— Given task —
Gather every line in the items below that contains the word "indicator", and copy each one out. Case counts.

— Input rows —
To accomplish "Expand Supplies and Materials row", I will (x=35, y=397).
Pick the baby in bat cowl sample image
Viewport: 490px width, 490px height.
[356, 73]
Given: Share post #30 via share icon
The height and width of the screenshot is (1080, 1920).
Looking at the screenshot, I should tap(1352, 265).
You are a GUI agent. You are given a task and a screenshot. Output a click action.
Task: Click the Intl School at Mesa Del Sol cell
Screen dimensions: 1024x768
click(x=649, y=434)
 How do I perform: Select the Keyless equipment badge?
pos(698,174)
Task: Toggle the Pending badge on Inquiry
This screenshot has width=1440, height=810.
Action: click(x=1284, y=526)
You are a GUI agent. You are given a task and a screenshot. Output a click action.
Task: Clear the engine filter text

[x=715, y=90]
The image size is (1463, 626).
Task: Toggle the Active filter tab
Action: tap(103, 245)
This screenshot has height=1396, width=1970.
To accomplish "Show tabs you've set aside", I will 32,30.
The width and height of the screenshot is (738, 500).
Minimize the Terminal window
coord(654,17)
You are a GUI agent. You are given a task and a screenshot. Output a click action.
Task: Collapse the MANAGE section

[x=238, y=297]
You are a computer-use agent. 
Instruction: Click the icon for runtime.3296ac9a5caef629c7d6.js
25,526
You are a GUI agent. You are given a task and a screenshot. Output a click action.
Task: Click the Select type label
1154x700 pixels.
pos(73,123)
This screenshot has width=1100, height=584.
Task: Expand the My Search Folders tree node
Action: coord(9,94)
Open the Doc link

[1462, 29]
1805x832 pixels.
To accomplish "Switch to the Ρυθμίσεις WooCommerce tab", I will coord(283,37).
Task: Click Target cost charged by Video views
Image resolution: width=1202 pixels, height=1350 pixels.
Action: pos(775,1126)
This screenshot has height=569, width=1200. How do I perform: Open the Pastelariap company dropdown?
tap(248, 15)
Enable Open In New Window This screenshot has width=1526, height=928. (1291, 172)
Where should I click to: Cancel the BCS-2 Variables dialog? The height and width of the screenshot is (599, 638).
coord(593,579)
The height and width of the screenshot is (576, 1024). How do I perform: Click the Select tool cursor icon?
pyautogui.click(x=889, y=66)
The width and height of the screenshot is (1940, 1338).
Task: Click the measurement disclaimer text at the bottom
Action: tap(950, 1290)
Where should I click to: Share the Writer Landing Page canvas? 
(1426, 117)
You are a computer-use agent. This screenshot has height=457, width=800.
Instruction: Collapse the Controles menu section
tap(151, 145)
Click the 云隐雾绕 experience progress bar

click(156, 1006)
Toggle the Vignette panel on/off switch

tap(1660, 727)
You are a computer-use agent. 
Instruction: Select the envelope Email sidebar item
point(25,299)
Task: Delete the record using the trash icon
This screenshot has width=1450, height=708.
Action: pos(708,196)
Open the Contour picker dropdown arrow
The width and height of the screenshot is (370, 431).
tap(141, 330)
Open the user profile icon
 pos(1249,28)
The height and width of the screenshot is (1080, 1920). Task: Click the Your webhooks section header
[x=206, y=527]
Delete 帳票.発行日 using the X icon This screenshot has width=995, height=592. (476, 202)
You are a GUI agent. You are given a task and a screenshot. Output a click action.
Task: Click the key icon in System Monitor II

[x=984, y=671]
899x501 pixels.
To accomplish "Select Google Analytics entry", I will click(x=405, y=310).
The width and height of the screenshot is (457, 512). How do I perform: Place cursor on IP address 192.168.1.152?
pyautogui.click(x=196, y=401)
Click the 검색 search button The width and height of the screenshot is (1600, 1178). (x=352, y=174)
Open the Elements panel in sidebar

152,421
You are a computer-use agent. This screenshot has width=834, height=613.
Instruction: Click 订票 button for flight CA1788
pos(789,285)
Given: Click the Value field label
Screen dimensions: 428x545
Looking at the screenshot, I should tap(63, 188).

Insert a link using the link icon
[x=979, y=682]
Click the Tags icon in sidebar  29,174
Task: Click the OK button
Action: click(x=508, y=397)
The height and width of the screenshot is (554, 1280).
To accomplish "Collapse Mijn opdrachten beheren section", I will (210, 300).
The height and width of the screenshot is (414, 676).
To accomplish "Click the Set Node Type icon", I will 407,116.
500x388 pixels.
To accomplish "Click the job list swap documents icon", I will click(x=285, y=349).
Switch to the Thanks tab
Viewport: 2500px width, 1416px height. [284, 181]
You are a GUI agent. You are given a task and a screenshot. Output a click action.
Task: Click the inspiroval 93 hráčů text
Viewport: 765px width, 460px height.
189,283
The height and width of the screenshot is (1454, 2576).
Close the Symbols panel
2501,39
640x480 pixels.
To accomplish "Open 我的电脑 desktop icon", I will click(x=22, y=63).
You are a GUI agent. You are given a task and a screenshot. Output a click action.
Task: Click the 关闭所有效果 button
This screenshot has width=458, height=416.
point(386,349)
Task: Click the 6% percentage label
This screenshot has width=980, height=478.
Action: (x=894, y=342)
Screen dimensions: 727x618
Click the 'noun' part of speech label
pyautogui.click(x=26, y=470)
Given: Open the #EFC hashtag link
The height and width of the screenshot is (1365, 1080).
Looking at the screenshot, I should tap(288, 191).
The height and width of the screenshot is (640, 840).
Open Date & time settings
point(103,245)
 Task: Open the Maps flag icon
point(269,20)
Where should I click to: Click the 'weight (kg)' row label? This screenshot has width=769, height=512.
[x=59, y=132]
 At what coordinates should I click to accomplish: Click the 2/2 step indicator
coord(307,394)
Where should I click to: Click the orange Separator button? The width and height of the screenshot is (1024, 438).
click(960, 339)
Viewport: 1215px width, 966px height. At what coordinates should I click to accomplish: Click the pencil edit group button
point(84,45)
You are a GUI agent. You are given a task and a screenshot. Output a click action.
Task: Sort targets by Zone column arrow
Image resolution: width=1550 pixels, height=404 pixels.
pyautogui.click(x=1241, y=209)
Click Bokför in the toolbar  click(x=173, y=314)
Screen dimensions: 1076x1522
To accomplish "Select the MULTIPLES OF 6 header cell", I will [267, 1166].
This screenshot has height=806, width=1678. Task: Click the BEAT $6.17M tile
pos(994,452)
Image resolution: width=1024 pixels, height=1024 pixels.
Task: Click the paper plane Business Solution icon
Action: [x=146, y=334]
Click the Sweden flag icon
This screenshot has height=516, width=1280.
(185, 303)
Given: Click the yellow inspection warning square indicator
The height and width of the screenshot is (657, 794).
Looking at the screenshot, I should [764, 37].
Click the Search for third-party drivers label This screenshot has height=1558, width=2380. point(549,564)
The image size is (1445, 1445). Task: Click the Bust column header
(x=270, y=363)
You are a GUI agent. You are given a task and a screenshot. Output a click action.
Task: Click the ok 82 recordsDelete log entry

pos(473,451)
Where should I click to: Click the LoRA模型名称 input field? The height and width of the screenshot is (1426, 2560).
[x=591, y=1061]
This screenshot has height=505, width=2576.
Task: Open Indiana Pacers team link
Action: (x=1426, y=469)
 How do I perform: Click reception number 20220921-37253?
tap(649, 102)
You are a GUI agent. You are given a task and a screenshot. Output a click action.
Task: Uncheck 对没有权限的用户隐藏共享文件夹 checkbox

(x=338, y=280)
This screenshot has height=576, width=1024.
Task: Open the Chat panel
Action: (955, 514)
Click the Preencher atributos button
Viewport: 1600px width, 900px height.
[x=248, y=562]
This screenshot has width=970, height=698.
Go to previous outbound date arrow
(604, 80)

— Full solution —
 At what coordinates should I click to accomplish: Click the 2/2 step indicator
Given: Click the yellow inspection warning square indicator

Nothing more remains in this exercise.